――まず走査型トンネル顕微鏡STMとはどのような顕微鏡なのか教えていただけますか。 分かりやすく言えば、対象である凹凸のある試料表面を、一定の間隔を保ちながら針の先でなぞって形状を描き出すのです。たとえるならば、指先で試料表面のざらつきをなぞって形状を知覚するような。 ――倍率はどのくらいですか? 環境が整えば1000万倍以上です。像をどれだけ細部まで見分けられるかという分解能の面では、試料表面に並んだ1個1個の原子を観察することができます。 先に言った「一定の間隔」とは1nm程度。「針の先」というのも、もちろん原子レベルです。
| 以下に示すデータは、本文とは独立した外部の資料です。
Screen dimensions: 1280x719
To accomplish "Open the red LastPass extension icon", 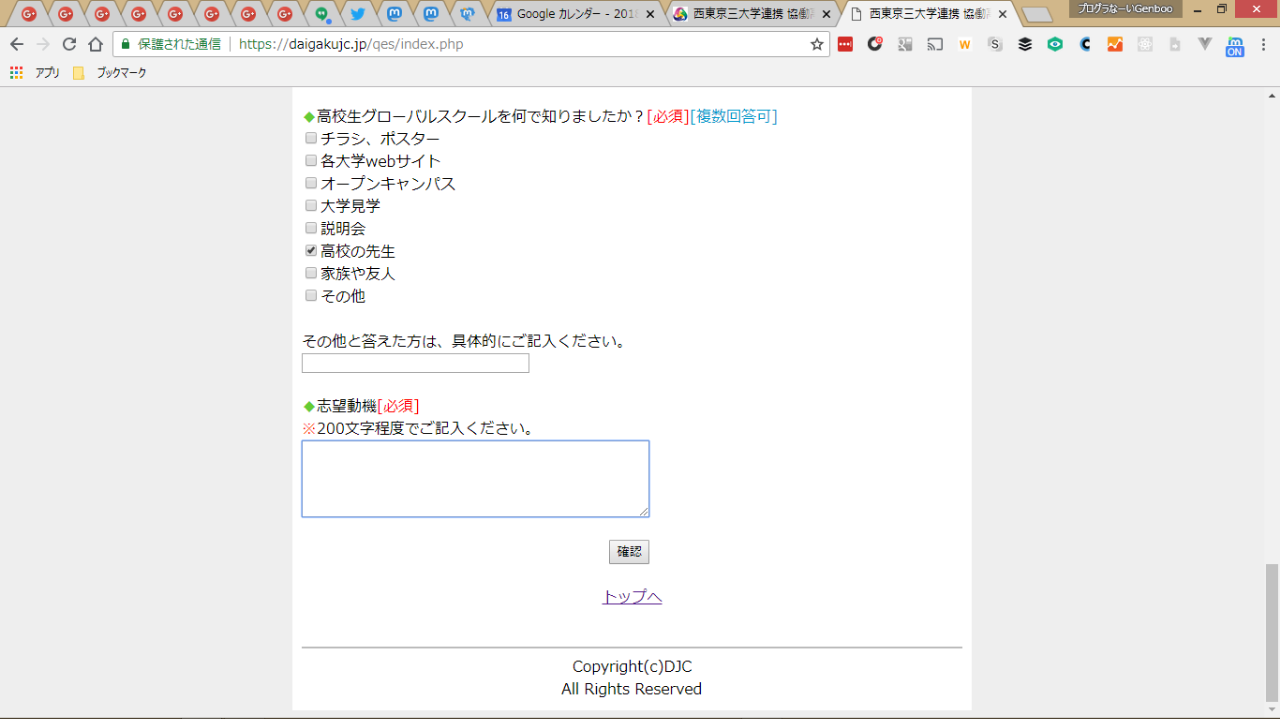I will (x=845, y=44).
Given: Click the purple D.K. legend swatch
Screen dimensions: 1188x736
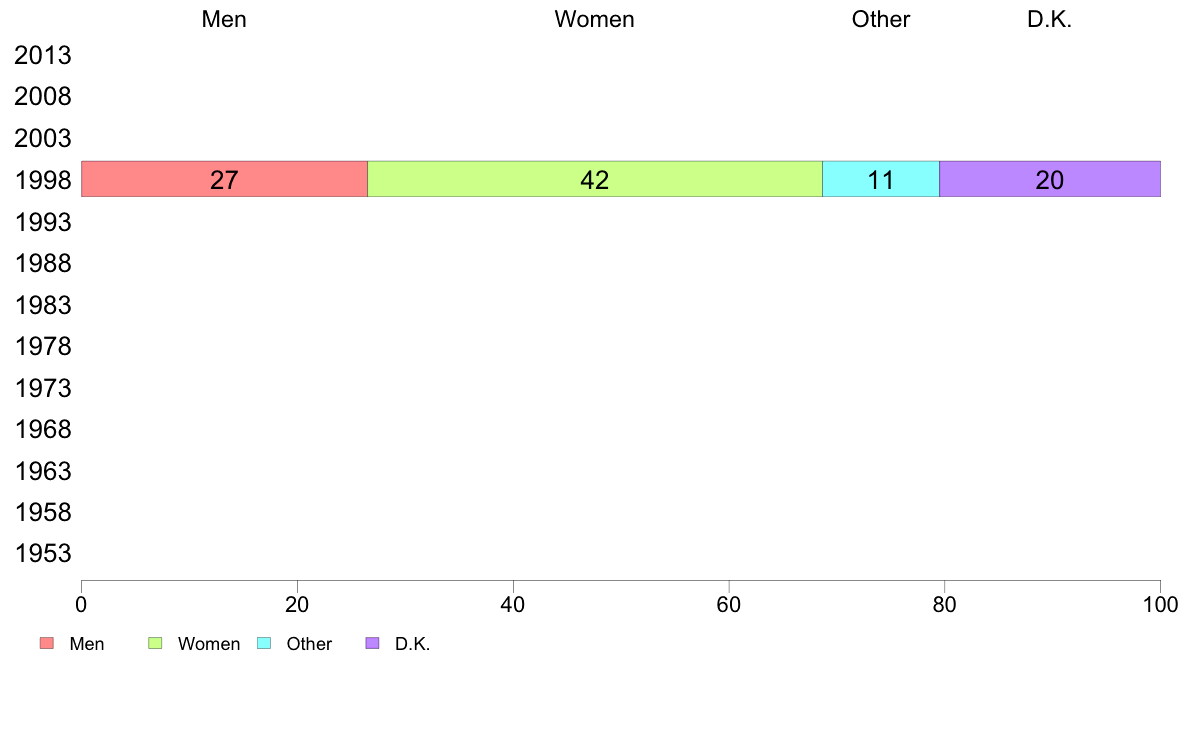Looking at the screenshot, I should (372, 643).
針はわたしたちが実験室で作っています。 ――ナノの一定間隔はどうやってキープするのですか? STMは「トンネル現象」を利用した顕微鏡です。トンネル現象とは、量子力学が扱うミクロの世界で、量子がエネルギーの「壁」を通り抜けるという現象のことです。分かりやすいように例をあげると、たとえば断線している電線があるとします。電線が切れていれば、ふつう電流は流れません。でもその隙間がナノ程度になると検出できる程の電流が流れ出す。これはわたしたちが暮らすマクロの世界で考えられないことですが、これがトンネル現象というものです。
|
 |
――トンネル現象の原理を本当に理解するのは難しそうですね・・・。 そうですね。でもSTMの装置自体の機構は非常に簡単だと言えます。探針と呼ばれる針を走査するのですが、探針と試料表面に流れる電流を測りながら、その値が一定になるように探針と表面の間隔を調整するのです。 ――なるほど、そうすれば表面の凸凹に沿って針が上下しますね。でもそんな小さな動きはどうやって実現しているのですか? ピエゾ素子というセラミクスを用いています。これは電圧を印加すると機械的に振動、つまり伸び縮みする材料です。ピエゾ素子の先端に探針を取り付けて、試料表面に近づけて走査するのです。身近なところでは音を発するブザーや時計に使われている水晶もピエゾ素子です。 ――実験室で使っているSTMは、先生が設計を? ほとんどデザインしていますね。故障しても自分たちで修理していますから。わたしがこの研究に携わるようになった頃は、STMがまだまだ世間に知られていなかった頃。違う分野を専攻していたのですが、見えるものが原子スケールという点に非常に興味をそそられました。全然分からない装置でしたが、とにかくそれを開発しようと、そんなところからスタートしたんですよ。